For the INCan palliative care clinicians, both cases we have sketched here represent opposite expressions of the same resistance to surrender to one’s “time to die.” The problem was not that the patients died, but rather how they died: one fighting against the inevitable, and the other desiring to take control of a process that does not, according to the clinicians, correspond to human agency. Karo’s struggle to accept her mortality demanded intervention and attunement such that she could achieve the kind of death her clinicians considered desirable. Denial of death, whether it took the form of cognitive refusal, as in Karo’s case, or a preference for indefinite medical intervention, as in other cases outside the scope of this article, constituted a logical impossibility within the palliative orientation of surrender. At the other end of the spectrum, Alejandro's potential suicide also threatened this orientation, provoking questions about the limits of human interference in the dying process, and the inability of palliative clinicians to know what really happens in a patient’s final moments. The idea that Alejandro had taken his own life, much like patient desires to hasten death through euthanasia, represented for the clinicians an assault on the fundamental principles of palliative care. Even though the clinicians considered Karo and Alejandro’s deaths to be problematic, they remained compassionate and caring for each of these patients, never chastising them or making them feel guilty. Their clinical experience made it clear that not all patients could access the kind of “dignified death” that Araceli had, even as they strove for this outcome in all their work.

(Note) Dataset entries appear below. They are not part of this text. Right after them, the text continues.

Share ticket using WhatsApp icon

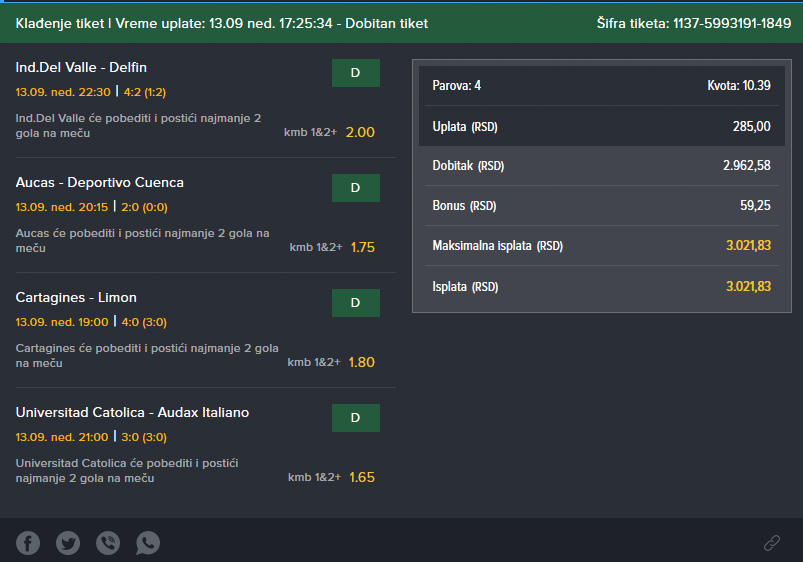tap(148, 543)
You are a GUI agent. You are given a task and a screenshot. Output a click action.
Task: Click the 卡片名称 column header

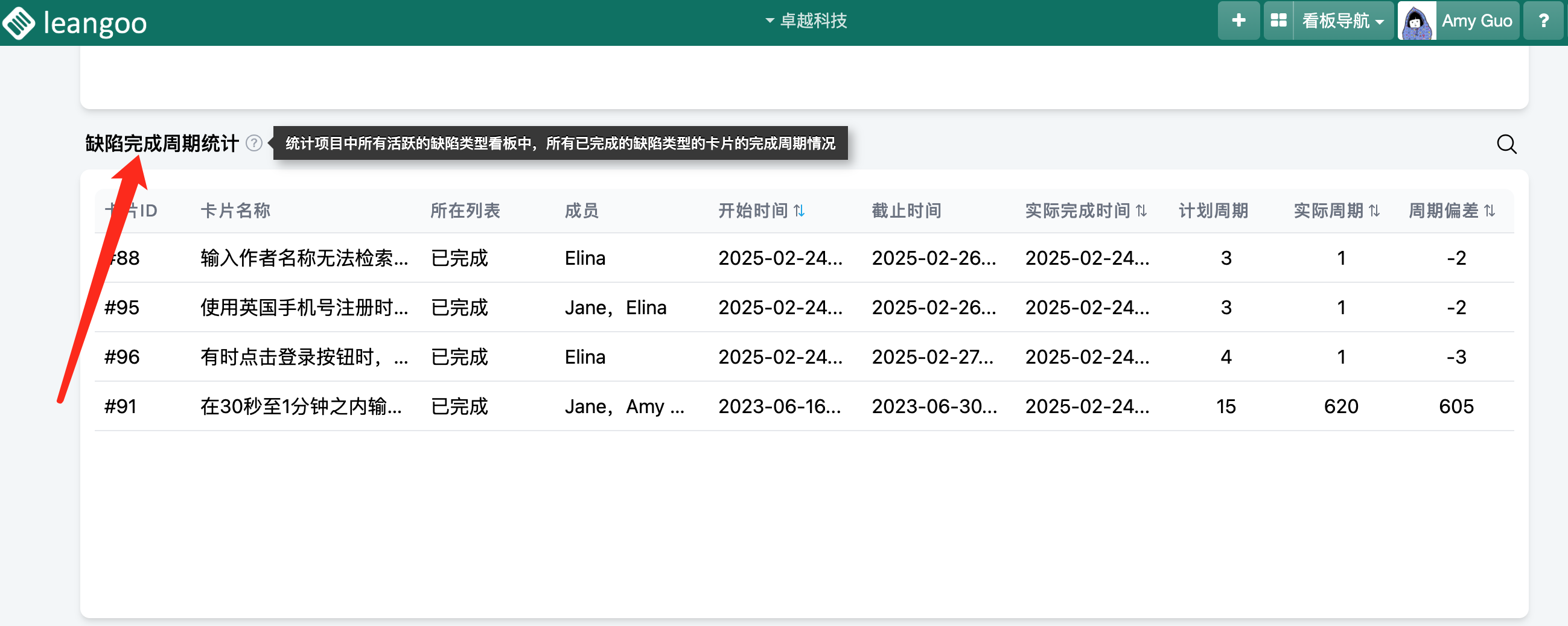(x=235, y=211)
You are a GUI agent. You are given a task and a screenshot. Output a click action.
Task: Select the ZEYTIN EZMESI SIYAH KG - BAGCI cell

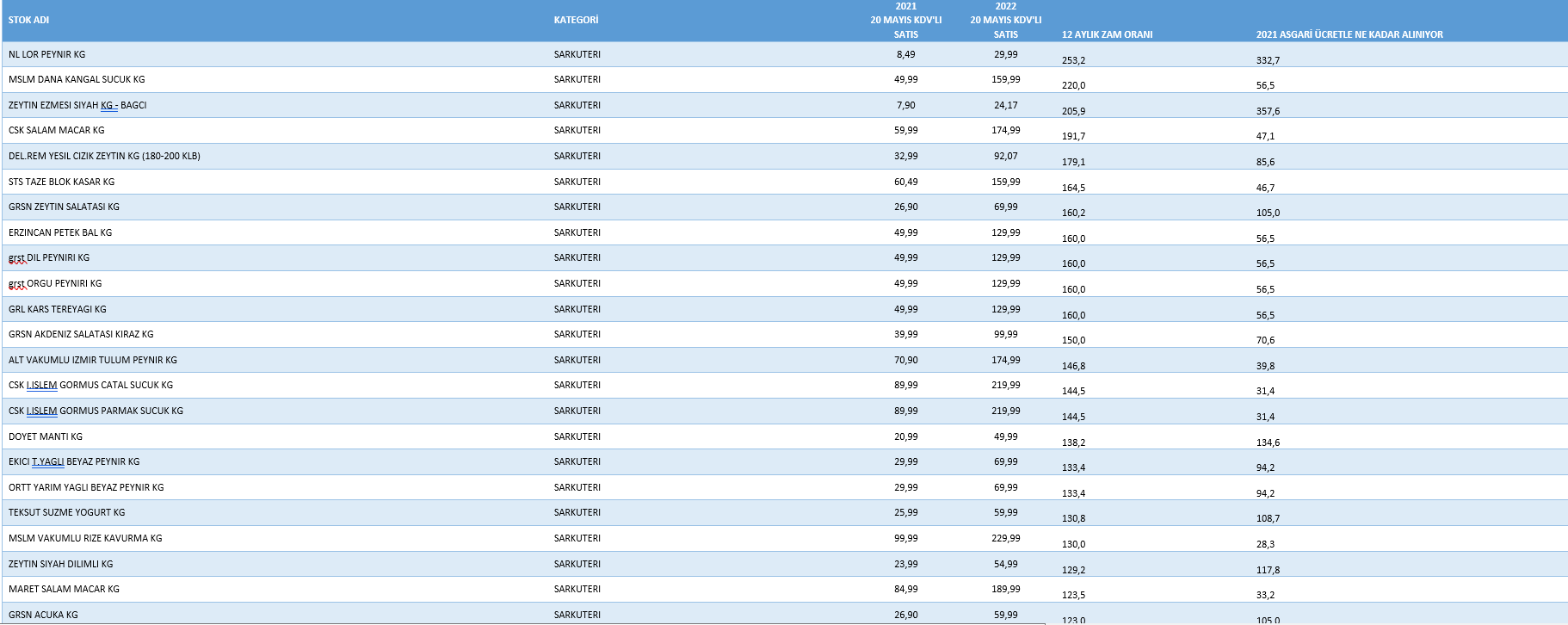[x=77, y=105]
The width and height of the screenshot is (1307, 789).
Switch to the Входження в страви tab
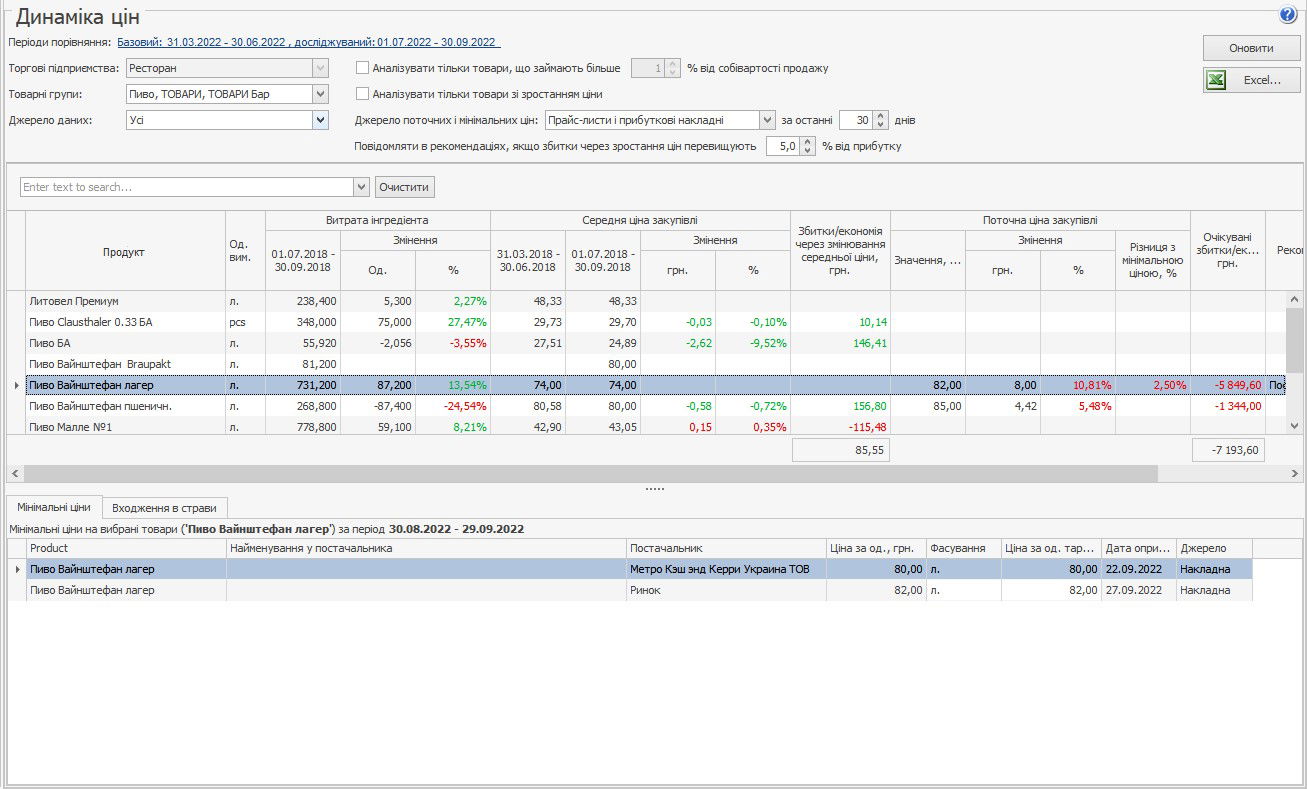[x=166, y=507]
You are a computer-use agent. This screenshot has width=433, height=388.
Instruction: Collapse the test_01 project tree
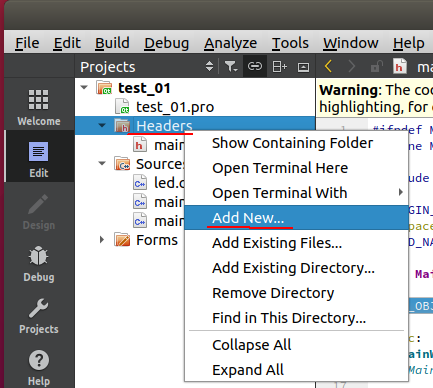(x=84, y=88)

As a result of the Advance Directive Law, terminally ill patients in the Mexican capital today have an expanded set of  end-of-life choices. In public palliative care wards like the INCan, clinicians communicate with their patients in clear and honest language about their disease and prognosis; they afford a space and a vocabulary through which to speak openly about death; and they offer patients a concrete set of choices about whether and when to stop curative measures, what kinds of pain management and psychological interventions they desire, as well as where they want to die and with whom. And yet, even as palliative care in this context creates the conditions for certain choices, it also positions itself against the implications of choice itself, making certain choices unthinkable (e.g., euthanasia, suicide, or death denial). The public sphere of Mexican palliative care, in short, restores to patients a sense of agency and choice at the end of life—particularly in the face of paternalistic medical systems and the threat of therapeutic obstinacy—but it also, ultimately, posits a different reading of what human agency is or should be.